TASK REQUIREMENTS
Change "browser" to "web" in the material from the line with "Click the large" to the line with "Open See plan", and give those lines again with everything else unchanged.

□ □ □

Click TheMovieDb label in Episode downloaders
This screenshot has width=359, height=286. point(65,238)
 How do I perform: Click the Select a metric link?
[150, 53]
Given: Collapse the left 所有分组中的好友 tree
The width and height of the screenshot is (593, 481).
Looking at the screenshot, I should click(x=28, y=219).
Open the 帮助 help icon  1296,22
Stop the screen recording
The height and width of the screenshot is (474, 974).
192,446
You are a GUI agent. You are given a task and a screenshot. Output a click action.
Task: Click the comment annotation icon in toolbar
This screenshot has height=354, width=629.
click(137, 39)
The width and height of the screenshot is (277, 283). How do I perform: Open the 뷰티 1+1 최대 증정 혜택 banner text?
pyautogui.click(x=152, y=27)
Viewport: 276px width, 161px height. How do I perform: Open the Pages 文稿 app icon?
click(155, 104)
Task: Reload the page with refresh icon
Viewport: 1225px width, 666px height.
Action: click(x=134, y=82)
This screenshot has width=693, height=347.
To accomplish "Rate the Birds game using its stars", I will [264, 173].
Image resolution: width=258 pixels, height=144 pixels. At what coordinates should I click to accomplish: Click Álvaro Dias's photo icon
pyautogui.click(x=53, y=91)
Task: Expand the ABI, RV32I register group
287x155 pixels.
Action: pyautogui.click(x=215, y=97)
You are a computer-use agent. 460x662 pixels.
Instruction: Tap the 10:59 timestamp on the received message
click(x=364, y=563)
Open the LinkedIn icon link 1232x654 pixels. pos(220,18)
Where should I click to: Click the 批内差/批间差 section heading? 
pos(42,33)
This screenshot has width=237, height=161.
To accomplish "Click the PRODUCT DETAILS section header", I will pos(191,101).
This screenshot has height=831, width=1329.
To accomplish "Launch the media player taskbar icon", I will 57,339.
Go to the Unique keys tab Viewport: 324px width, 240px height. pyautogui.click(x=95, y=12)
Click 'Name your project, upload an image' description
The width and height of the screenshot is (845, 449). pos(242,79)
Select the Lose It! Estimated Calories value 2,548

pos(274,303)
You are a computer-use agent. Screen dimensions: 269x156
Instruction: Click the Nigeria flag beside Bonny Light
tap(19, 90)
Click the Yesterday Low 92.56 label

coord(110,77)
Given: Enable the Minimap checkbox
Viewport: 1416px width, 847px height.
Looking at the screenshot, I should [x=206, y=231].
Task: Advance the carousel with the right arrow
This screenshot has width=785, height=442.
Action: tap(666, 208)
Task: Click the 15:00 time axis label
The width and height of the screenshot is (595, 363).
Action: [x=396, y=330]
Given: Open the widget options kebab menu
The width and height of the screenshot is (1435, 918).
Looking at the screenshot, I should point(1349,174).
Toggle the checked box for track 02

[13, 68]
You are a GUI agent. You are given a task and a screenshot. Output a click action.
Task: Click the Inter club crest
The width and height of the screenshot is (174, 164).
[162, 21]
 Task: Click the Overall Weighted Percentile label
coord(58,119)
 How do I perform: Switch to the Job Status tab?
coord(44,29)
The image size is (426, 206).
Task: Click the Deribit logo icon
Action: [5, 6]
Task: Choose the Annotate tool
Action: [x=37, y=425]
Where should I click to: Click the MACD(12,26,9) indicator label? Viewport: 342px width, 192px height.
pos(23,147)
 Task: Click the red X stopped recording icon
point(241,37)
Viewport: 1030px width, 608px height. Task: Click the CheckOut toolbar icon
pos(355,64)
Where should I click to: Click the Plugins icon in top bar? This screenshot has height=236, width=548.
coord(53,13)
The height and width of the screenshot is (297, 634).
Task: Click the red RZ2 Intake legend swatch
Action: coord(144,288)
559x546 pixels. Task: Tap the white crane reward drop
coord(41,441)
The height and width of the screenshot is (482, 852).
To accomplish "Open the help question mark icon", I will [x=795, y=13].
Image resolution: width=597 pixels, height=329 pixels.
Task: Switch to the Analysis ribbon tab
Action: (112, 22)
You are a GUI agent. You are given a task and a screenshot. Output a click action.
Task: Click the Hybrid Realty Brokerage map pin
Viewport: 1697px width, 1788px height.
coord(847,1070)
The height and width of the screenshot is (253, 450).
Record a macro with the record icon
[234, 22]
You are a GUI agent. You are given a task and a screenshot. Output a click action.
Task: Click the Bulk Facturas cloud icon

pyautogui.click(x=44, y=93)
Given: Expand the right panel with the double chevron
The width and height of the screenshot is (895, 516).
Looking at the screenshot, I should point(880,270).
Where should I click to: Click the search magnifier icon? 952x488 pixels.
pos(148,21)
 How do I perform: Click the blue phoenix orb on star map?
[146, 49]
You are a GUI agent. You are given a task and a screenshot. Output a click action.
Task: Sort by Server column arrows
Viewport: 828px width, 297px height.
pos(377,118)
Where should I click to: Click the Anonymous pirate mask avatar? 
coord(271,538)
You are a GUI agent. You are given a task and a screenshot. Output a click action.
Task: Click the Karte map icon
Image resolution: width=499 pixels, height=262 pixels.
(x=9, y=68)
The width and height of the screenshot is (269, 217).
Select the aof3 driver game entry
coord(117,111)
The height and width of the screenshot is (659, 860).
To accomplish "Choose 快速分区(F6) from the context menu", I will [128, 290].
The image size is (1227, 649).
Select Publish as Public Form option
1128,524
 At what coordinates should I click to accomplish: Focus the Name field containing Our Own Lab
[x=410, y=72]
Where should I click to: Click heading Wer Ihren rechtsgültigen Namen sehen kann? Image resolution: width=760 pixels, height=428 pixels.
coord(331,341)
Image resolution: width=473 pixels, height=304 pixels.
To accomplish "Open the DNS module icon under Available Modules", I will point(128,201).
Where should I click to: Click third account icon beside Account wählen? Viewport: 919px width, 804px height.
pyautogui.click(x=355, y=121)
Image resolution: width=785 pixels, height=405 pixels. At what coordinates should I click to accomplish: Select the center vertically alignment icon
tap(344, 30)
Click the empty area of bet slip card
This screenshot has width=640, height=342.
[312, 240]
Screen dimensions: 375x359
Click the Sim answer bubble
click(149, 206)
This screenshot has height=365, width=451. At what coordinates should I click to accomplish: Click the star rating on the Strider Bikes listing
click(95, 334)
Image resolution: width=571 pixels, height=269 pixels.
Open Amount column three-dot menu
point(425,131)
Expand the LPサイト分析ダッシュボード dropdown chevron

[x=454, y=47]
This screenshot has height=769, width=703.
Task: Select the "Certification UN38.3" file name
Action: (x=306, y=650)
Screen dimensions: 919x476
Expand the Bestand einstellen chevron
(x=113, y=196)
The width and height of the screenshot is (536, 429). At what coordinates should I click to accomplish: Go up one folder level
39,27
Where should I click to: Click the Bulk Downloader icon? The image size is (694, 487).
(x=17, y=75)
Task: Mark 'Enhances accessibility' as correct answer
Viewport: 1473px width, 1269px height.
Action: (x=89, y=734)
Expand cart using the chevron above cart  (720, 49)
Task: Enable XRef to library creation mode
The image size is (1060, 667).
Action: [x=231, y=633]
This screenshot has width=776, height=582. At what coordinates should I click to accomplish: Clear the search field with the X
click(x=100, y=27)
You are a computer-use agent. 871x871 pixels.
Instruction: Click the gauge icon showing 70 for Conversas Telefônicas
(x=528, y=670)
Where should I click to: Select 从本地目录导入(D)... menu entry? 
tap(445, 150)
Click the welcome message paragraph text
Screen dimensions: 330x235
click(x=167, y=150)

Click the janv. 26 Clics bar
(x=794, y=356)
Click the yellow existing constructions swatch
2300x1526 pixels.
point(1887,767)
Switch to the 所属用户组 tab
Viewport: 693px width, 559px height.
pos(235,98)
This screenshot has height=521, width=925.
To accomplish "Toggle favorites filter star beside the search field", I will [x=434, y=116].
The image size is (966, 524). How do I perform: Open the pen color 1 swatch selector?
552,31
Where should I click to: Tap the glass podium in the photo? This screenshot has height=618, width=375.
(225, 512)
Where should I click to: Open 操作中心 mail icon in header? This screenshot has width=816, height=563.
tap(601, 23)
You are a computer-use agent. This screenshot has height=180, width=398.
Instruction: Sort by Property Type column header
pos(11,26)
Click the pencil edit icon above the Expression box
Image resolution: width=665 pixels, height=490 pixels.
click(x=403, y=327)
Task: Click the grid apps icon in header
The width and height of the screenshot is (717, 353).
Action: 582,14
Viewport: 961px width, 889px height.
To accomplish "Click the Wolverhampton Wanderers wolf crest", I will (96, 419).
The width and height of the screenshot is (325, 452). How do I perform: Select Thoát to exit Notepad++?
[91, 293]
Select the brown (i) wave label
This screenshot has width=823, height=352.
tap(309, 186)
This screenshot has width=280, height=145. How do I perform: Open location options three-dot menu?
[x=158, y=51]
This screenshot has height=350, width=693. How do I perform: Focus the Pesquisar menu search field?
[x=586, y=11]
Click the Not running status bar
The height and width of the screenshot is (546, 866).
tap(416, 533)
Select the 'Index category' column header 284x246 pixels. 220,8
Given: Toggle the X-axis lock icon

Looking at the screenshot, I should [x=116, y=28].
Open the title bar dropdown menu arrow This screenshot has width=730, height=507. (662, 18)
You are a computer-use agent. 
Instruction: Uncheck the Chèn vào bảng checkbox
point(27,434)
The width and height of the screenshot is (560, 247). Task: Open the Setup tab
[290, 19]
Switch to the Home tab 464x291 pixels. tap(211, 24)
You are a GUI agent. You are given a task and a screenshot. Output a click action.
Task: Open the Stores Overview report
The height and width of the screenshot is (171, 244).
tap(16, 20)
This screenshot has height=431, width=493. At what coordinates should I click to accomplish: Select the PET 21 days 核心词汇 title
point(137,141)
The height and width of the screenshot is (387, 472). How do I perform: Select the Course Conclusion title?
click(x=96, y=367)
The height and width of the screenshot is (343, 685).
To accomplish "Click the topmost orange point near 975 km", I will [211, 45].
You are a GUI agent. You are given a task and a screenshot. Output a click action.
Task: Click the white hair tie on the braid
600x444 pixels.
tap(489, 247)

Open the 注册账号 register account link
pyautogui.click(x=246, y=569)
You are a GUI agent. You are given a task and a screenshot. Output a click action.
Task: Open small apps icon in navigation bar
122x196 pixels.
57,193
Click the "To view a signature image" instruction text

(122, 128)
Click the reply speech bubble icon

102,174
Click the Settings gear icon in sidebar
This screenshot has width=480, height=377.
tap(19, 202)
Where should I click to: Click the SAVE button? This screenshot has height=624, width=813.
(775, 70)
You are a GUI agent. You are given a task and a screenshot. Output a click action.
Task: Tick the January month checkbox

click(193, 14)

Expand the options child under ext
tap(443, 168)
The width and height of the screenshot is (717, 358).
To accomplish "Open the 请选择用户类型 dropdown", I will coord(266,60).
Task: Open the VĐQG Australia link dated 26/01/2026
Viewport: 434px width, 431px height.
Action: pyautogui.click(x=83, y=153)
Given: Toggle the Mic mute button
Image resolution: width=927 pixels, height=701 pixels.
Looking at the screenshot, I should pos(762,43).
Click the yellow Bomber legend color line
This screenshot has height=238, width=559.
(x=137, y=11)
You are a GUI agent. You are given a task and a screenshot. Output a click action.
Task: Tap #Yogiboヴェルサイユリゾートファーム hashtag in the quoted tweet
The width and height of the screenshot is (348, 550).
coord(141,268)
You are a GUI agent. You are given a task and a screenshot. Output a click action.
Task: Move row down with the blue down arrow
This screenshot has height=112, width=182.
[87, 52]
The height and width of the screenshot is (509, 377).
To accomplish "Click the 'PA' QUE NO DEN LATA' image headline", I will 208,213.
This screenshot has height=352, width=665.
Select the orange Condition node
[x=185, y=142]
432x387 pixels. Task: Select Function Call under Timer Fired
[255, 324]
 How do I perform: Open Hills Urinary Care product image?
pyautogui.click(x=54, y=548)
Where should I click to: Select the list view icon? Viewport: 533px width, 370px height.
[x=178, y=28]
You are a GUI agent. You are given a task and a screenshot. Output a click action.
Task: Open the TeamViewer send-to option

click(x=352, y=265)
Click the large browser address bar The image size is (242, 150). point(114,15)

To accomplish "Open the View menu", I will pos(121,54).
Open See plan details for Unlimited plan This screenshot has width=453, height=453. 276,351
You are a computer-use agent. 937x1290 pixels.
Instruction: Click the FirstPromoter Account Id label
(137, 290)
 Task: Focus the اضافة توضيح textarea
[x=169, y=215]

□ □ □

SOLVED PROBLEM
Click the large web address bar The image size is (242, 150). point(114,15)

To accomplish "Open the View menu", I will pos(121,54).
Open See plan details for Unlimited plan This screenshot has width=453, height=453. 276,351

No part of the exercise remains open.